Microsoft has been changing their Xbone policies a lot.

Ever since Microsoft was laughed at by pretty much everybody in and out the game industry, they’ve been periodically changing their policies with Xbone. It’s a very positive thing to see Microsoft taking in all the flak and reassessing their position with the console. They’ve had so much negative press since the E3 that it would have been a sort of miracle if they had stayed with their initial plans rather than taking a different approach.

Now Microsoft has made another good step, which emulates SONY’s policies, which dictate that the console is free of region locking. Free region home consoles are becoming a standard, which is a definitive welcome change in the overall scenario. Now if the rest of them could be free of region limits outside the account the user is tied to.

SONY has been rather good example on their account system, where the user is able to open an account to any region store where he wants. There’s some gray area what needs to be to fully utilise them, but that’s something that hasn’t been hurting anyone and mostly has brought more profits to SONY and its partners.

While Nintendo was initially somewhat a forerunner with the whole ‘net connectivity with the Famicom, they’ve been far behind how the current world functions. There should be no restrictions why I shouldn’t have the option to have one account that works on all Nintendo systems that have the ability to function with their current Virtual Console or whatever it’s called now.

Microsoft has been rather humble while still trying to lift their image. Still, what we’re hearing from the is just about the console, what it does, what doesn’t need to be attached to it in order to function and so on. Mostly we’ve heard stuff that isn’t really relevant for an actual game console to have to function, and no region locking is actually the first news that has some level of impact on what people will play on the console. Now, Xbone has larger library of games, if you’re willing to import.

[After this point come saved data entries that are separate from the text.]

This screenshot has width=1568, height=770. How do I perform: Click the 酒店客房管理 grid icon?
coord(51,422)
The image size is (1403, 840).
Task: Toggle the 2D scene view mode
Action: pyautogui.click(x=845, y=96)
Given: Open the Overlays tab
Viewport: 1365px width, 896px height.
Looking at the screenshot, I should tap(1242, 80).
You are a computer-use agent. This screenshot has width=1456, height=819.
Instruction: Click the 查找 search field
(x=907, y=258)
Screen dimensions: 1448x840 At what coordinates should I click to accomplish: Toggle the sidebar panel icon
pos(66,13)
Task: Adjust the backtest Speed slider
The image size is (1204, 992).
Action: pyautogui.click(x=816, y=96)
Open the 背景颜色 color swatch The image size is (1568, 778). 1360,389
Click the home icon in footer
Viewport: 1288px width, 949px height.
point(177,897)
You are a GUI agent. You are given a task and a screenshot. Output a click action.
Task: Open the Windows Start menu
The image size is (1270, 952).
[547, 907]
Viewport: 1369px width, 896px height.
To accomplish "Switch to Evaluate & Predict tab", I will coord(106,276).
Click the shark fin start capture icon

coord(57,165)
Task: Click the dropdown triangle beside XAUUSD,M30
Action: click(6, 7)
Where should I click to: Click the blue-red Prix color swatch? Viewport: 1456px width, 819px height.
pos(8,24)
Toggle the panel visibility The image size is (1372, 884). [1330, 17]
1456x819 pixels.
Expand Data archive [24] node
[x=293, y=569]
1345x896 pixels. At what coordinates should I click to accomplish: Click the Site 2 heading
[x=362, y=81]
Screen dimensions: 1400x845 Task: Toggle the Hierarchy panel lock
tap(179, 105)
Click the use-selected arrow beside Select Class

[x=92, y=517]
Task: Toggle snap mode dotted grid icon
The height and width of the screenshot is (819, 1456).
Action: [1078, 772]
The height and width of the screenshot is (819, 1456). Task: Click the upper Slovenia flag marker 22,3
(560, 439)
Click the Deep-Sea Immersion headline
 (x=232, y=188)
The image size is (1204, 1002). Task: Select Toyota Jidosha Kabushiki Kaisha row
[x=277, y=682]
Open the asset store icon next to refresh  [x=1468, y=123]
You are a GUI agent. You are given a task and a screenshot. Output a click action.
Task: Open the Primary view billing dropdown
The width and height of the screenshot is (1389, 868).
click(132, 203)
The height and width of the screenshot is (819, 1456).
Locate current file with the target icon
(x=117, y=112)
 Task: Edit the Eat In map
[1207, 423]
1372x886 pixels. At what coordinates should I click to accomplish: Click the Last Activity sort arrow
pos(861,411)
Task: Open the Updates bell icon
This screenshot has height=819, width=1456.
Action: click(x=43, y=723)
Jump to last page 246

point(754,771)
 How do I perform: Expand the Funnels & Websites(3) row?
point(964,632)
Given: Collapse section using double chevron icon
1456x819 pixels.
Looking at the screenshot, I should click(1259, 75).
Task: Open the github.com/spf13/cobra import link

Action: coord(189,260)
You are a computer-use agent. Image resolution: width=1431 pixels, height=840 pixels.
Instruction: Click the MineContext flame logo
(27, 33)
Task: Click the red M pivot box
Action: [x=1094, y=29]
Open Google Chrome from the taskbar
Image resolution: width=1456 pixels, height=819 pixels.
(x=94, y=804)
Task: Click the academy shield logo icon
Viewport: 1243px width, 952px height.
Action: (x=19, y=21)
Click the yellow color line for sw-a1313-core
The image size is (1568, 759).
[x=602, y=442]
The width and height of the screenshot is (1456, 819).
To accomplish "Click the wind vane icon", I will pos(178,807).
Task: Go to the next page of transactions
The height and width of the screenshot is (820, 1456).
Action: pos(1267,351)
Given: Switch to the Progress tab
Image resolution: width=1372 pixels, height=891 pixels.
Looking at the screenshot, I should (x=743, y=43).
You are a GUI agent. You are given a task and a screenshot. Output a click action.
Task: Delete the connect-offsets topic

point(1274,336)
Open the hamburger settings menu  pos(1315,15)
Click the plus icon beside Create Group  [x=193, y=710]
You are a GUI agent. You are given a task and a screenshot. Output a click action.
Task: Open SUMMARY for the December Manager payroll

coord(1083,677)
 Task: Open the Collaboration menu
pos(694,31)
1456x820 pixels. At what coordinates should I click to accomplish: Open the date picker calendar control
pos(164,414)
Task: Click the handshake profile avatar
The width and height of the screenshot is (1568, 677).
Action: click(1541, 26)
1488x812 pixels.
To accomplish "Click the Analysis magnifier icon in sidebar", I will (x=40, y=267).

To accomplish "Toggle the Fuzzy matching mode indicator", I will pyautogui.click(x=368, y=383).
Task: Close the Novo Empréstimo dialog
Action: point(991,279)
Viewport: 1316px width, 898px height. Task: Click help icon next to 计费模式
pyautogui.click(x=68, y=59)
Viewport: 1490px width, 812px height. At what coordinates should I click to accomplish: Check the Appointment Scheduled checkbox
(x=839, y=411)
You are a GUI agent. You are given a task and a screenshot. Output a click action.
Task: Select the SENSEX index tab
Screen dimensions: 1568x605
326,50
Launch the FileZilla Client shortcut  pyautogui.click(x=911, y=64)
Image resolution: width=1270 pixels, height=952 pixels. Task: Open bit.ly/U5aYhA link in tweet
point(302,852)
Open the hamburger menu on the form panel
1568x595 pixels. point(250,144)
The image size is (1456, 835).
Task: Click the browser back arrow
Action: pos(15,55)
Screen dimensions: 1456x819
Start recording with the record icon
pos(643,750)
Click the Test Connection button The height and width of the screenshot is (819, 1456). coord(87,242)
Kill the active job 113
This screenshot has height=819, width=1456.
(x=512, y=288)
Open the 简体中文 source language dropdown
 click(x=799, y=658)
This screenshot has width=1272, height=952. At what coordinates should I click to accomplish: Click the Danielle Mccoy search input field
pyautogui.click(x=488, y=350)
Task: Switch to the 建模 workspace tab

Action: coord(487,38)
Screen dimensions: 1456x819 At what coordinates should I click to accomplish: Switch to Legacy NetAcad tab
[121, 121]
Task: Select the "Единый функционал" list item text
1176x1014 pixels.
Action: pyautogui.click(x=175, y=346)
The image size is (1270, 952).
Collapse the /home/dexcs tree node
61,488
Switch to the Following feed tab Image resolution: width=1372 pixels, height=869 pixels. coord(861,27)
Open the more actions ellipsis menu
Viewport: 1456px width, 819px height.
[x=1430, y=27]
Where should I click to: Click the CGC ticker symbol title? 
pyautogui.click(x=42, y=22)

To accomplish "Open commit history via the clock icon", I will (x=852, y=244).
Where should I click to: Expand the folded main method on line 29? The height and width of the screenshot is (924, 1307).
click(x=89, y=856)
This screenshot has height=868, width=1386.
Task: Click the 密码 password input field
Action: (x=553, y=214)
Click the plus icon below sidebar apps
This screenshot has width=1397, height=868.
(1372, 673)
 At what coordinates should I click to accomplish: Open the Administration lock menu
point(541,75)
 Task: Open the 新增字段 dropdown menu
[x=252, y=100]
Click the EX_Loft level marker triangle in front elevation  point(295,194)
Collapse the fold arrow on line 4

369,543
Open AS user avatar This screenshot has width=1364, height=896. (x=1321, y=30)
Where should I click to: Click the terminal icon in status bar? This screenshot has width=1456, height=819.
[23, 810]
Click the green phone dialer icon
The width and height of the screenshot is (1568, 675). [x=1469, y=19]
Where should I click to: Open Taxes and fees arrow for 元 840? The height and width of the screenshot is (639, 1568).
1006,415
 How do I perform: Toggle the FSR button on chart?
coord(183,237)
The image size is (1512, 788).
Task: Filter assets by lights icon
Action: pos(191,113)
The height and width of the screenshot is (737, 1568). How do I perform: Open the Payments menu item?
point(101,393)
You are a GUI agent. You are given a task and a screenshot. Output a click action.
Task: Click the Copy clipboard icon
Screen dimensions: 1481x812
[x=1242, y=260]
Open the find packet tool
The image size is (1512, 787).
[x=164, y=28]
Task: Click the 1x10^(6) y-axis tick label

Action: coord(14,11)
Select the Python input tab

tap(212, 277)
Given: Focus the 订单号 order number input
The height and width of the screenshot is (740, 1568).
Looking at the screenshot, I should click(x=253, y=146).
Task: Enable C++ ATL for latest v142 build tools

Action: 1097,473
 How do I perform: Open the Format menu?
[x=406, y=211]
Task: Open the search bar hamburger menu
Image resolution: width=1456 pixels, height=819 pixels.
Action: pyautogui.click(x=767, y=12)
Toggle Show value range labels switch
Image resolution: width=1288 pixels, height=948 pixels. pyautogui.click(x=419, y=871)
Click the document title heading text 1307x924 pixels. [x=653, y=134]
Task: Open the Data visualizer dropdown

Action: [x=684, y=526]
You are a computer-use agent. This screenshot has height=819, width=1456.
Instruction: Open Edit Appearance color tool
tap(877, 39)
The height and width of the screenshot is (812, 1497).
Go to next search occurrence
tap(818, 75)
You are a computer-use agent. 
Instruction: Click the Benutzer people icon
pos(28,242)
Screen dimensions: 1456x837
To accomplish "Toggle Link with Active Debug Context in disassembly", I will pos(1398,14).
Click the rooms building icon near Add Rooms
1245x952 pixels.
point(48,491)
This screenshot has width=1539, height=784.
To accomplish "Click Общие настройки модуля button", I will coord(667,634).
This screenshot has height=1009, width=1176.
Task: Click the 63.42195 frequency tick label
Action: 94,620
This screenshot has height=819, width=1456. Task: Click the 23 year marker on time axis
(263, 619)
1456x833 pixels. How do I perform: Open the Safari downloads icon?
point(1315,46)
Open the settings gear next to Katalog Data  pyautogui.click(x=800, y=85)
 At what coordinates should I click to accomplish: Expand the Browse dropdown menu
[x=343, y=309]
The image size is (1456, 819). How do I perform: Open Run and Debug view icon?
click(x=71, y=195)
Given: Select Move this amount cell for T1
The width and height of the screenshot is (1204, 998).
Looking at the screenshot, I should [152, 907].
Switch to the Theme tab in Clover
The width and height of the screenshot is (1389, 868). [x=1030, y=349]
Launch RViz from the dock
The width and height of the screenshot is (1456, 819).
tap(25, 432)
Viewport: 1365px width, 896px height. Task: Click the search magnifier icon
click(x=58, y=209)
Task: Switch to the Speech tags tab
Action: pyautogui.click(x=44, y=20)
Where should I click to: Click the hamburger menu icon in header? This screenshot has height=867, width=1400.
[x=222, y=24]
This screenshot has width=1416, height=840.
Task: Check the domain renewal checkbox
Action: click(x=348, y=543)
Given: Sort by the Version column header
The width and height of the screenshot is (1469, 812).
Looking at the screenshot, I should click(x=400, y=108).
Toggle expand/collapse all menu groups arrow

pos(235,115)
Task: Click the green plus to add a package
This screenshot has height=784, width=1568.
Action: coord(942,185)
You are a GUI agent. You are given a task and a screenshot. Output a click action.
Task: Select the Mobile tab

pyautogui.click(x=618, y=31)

Nowadays importing has become just as easy as any Internet purchasing. I’ve have no idea how customs are handled in various other countries, but locally it’s as simple as getting a letter, which states that the customs officials have taken package until the customs are payed. From their website you fill in a form and pay the customs according to the form and the package is released. Even after customs most games will be cheaper to import form outside Europe rather than buy them locally, which is pretty sad when you think about it. Back in 1997 importing was hard. You had to know certain people who knew certain people, or had an access to a random import service. I have no real recollection if ’97 saw an Internet shop that was willing to ship abroad from US, but I think there was at least one. Back then some of the prices were about as much inflated as the worst eBay prices.

Microsoft also took out the compulsory Internet connection a while ago, which makes the machine itself rather import friendly as well. It’s sad to think that home consoles are doing better on the region free front rather than the hand held consoles.

What region free consoles gives to the customer is power to decide over their purchase in more free way. With the Internet there are no boundaries where or how you can get your item, whatever it may be. Only legislation stands in your way. Only electronics seem to have bullshit limitations why you shouldn’t be able to use them in any given region. GameBoy didn’t have region, as you could buy any game from any region during holidays and play it on your machine.

As region free console allows the consumer more freedom on choice on his purchases, this also means a slight paradigm shift how the company has to approach their systems. SONY’s account based system is a good middle ground, but it’s unfortunate to see that they still enforce use of PSN Cards, as an European credit card can’t purchase US/JPN games those regions. This is somewhat comical, as I’ve been able to buy Japanese Virtual Console game with my European console. Is the system intended to work like that? No, but at least it works and they’re getting my money for the product I want to purchase.

It’s damn weird that the user has to cheat the company in order to purchase their product in more legit way.

With region locked consoles and games the companies have been established that the software won’t work within certain region, which on the other most likely has lessened number of complaints and similar contacts. I know one person who called local SONY branch and complained that his game didn’t work on the PlayStation he bought from a ship validated by them. Turned out the had bought the game from Russia. General source of complaints from older times would have been picture being a mess due to wrong signal, black-and-white screen and with machines their power overloading due to different output from the wall socket. That’s why we have power bricks and socket adapters. This is also why I’d rather see hand held consoles using real batteries, and you wouldn’t be tied down to a rechargeable battery. Unfortunately, the 3DS and Vita consume way too much power for any sensible use of AA-batteries in them.

Honestly speaking, there’s very little chances that we’re ever going to see completely region free console, if it has an Internet based service. This is because of various business contracts with distributors between regions varies widely between regions. Then you have the in-game license issues, which actually prevent some of the older games being released on modern consoles… like Mega Man Legends 1 and 2. And that’s mostly because CAPCOM refuses to pay money to get more money.

However, you wouldn’t find me complaining much if the future consoles and their account systems would have similar loopholes as PSN.

Well, it’s a good thing that Xbone is region free, as it’s a glimpse of sanity in a place which wants to see what you’re doing all the time.